The docket number is 14-cv-5398. (The case is called Summers v Smart as the first-named defendant is Jesse Smart, Chairman of the Illinois State Board of Elections.)
A PDF of the complaint can be found here.
This is the text of the press release which went out shortly after the complaint was filed:
GREEN PARTY, SUMMERS FILE FEDERAL LAWSUIT AGAINST STATE
CITE BINDER CHECK PROCESS AND FULL SLATE LAWS AS UNCONSTITUTIONAL
Scott Summers, Green Party candidate for Governor, and the slate of Green Party statewide candidates, have filed a lawsuit in federal court seeking to halt the state’s “binder check” process and have key provisions of the Illinois Election Code ruled unconstitutional.
On June 23, the Green Party filed over 29,000 signatures to place Summers, U.S. Senate candidate Omar Lopez, and five other statewide candidates on the November ballot.
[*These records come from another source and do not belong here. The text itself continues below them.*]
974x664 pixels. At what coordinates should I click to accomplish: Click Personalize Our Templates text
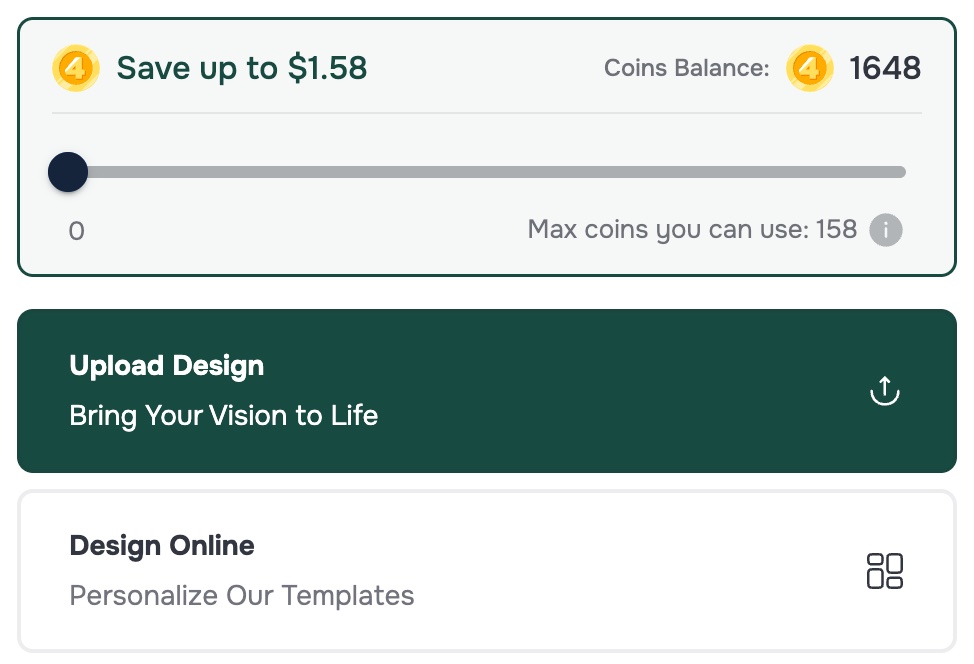(241, 595)
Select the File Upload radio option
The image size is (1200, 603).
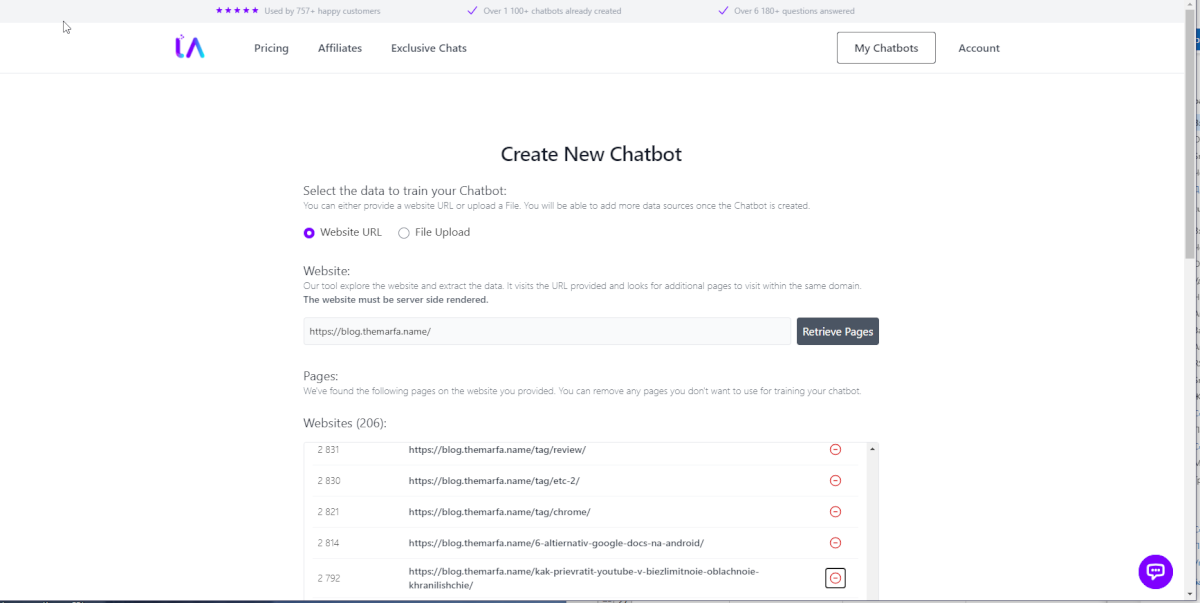[x=404, y=233]
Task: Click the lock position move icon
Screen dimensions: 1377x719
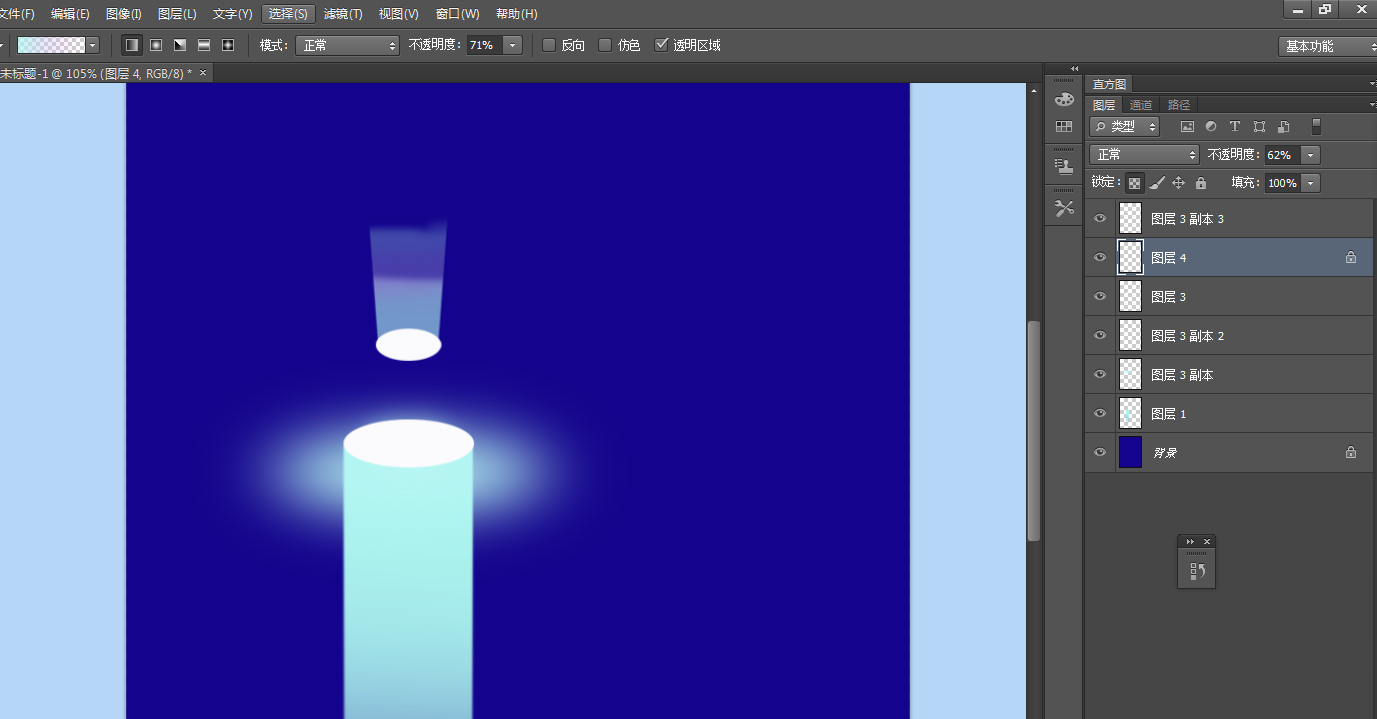Action: [1178, 183]
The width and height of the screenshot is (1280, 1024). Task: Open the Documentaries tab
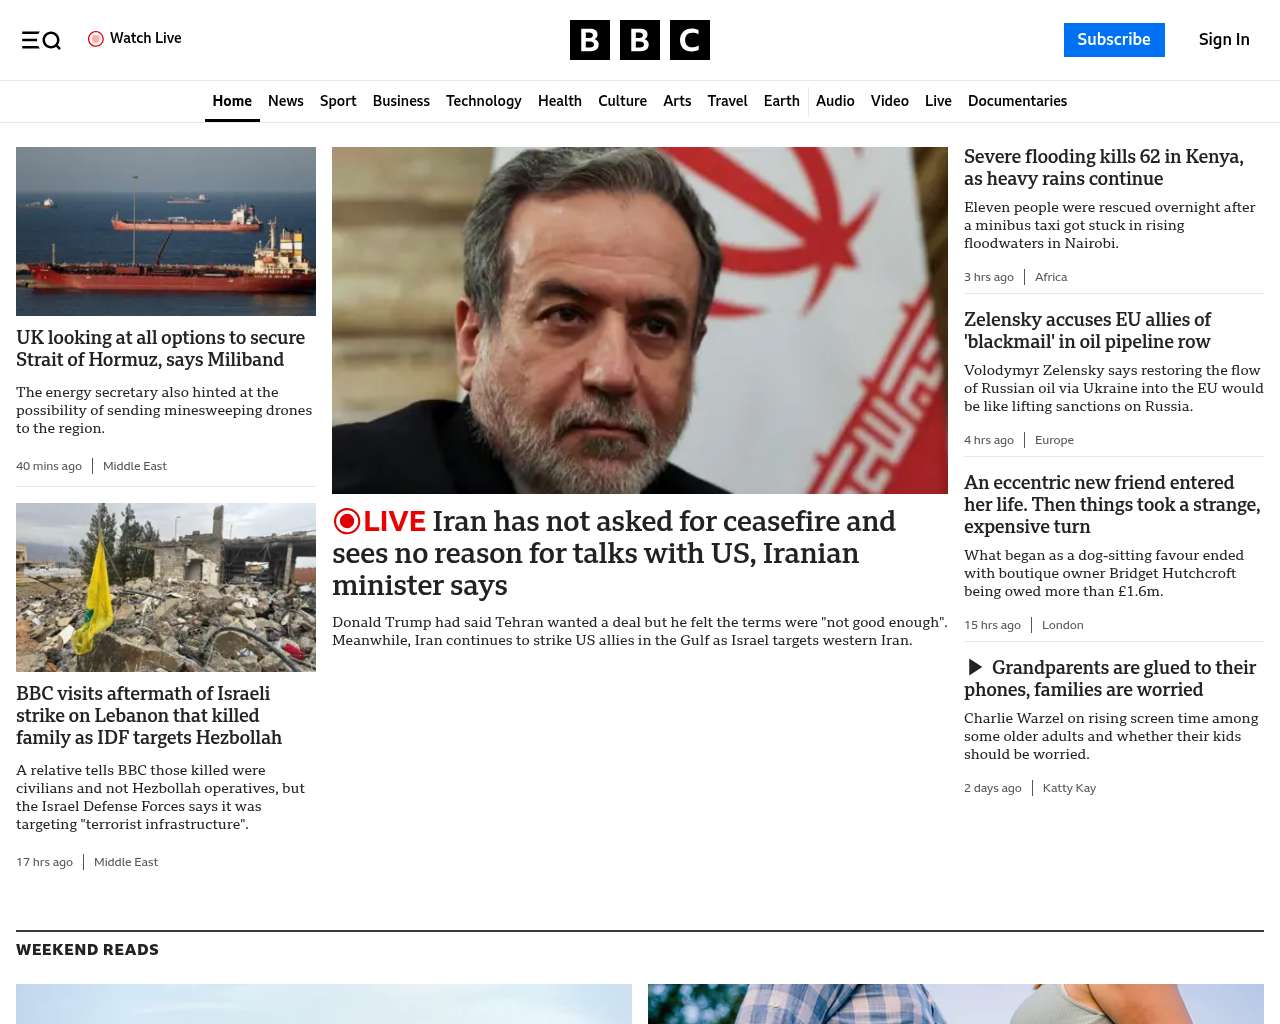click(1017, 101)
A week later, the petition was challenged by Karen Yarbrough, Cook County Recorder of Deeds and long-time ally of Governor Pat Quinn.
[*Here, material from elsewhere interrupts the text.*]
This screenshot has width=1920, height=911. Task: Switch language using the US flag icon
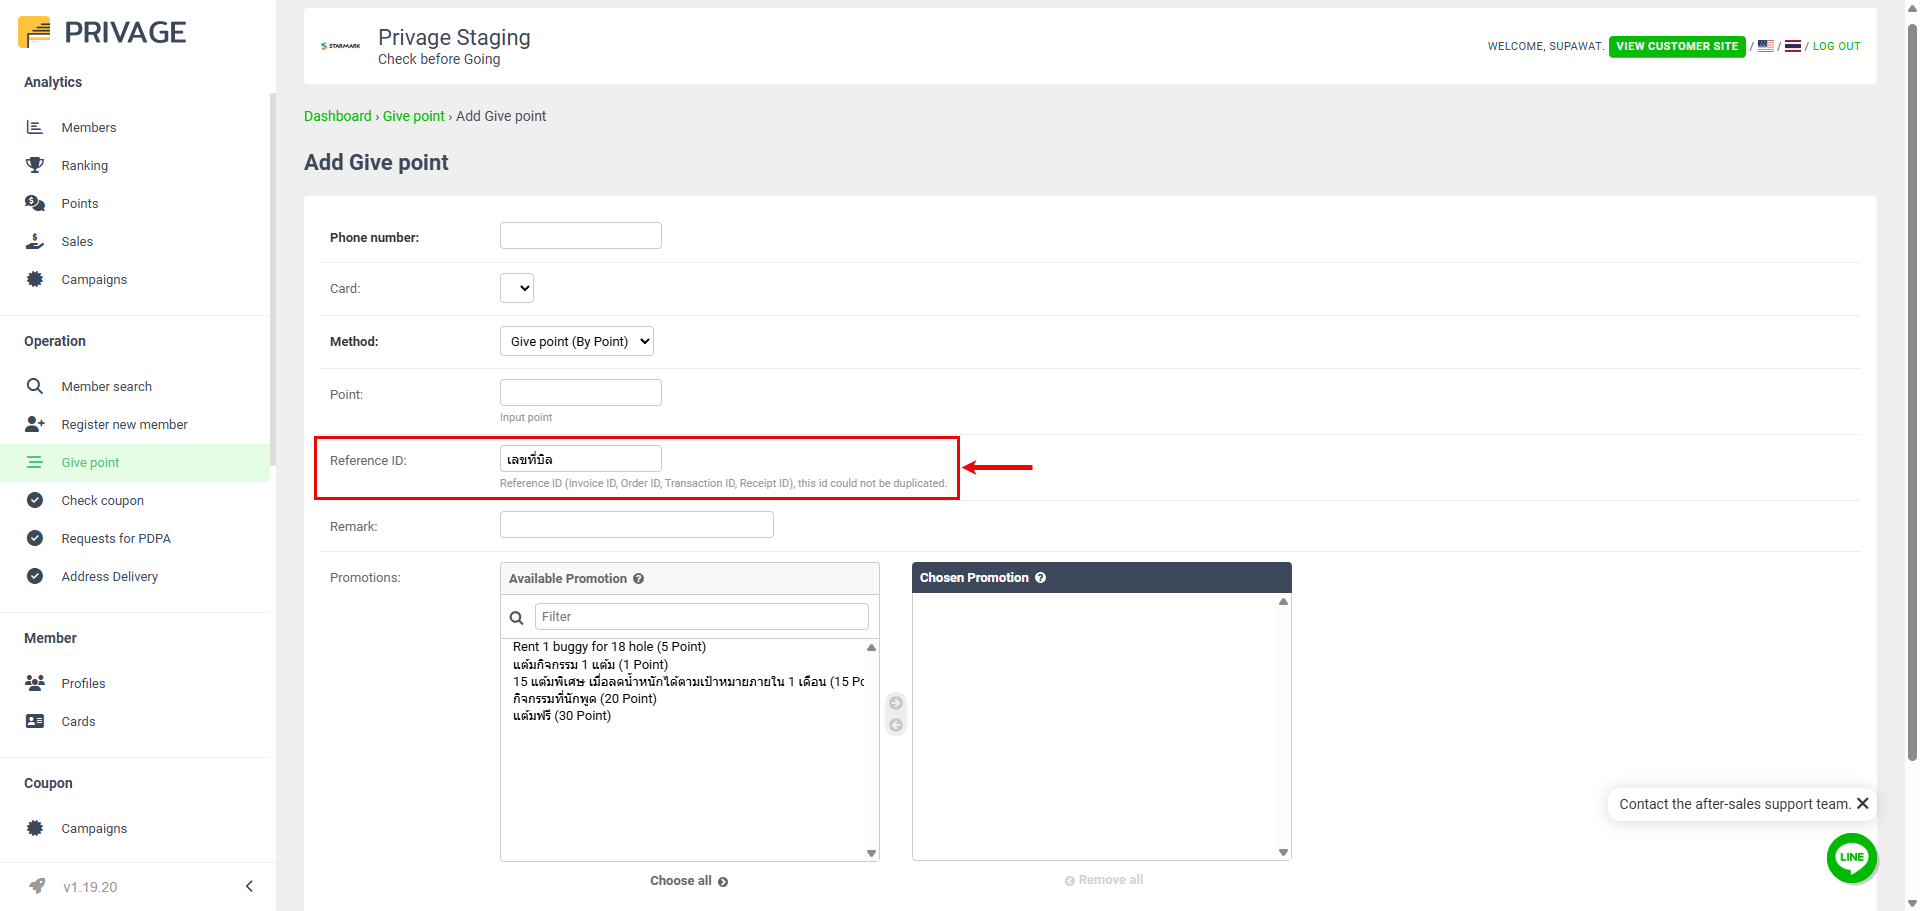[1766, 46]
“Voters want to see more than just one or two candidates on their ballots,” Summers says. “My campaign and this lawsuit challenge the election laws that choke off choice.”
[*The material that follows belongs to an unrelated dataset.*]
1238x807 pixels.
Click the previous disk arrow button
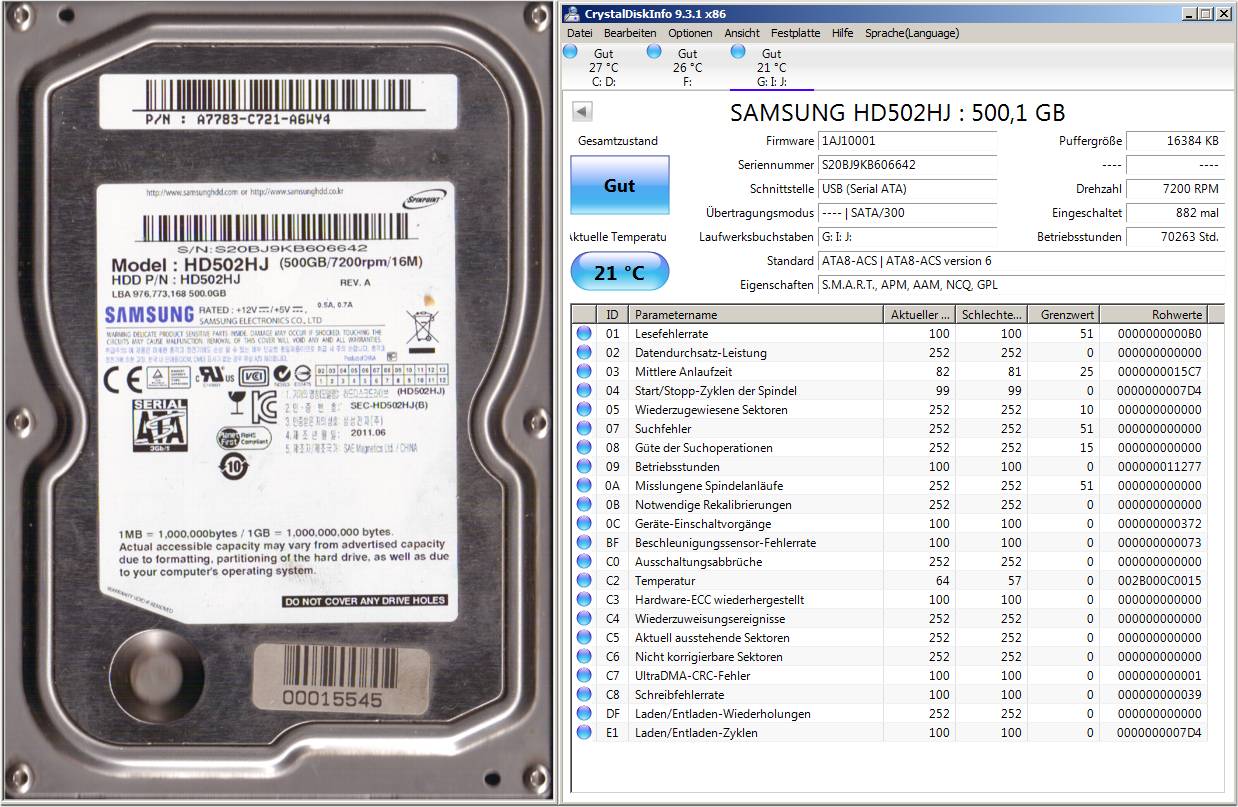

The lawsuit makes three distinct allegations:
* The “binder check” process which is used to review petitions is unconstitutional, because it is biased against petitioning candidates, is subject to on-the-spot rules changes every year, and requires many hours of effort on the part of candidates and supporters to defend signatures. No other state uses such a system.
* The “full slate” law which requires non-established parties to field candidates for all offices at a given jurisdictional level is unconstitutional for several reasons, especially equal protection and due process arguments under the 1st and 14th Amendments. In numerous counties either the Republicans or Democrats fail to field candidates for all county offices, yet the law demands that if a “new” party candidate wishes to run for county office, he or she must be part of a “full slate” for all county offices. Similarly, to run for Governor, a “new” party must field candidates for all other constitutional offices, whether they wish to or not.
* The notarization requirement for petitions is unconstitutional as it drastically limits approaches to organizing petition drives and yet fills no compelling state interest. Because petitions must be notarized, would-be signers cannot download a petition, sign it, and send it off, without first finding a notary, substantially curtailing their freedom of association.
The full slate of candidates includes Scott Summers of Harvard; Omar Lopez of Chicago; Bobby Pritchett Jr. of Roseville for Lieutenant Governor; David Black of Belvidere for Attorney General; Sheldon Schafer of Peoria for Secretary of State; Tim Curtin of Berwyn for Comptroller; and Julie Samuels of Oak Park for Treasurer. The candidates are joined in the suit by the Illinois Green Party, and by Rita Maniotis, Green Party Berwyn Township Committeeperson, who personally collected over 4,000 signatures.
“Over 100 of us have done a massive amount of work to get on the ballot,” said Maniotis. “We have been burdened with these unfair requirements for years, and are forced to seek relief in the courts from rules meant to exclude third parties.”
Lead counsel for the plaintiffs are Chris Kruger of Evanston and Andrew Finko of Chicago. Last January, the Green Party and congressional candidate LeAlan Jones won injunctive relief in federal court against Illinois law governing signature requirements for special congressional elections.
“Our argument is solid and based on substantial federal case law,” said Kruger. “We shouldn’t have to go to federal court to fight for basic democratic rights, but this is Illinois.”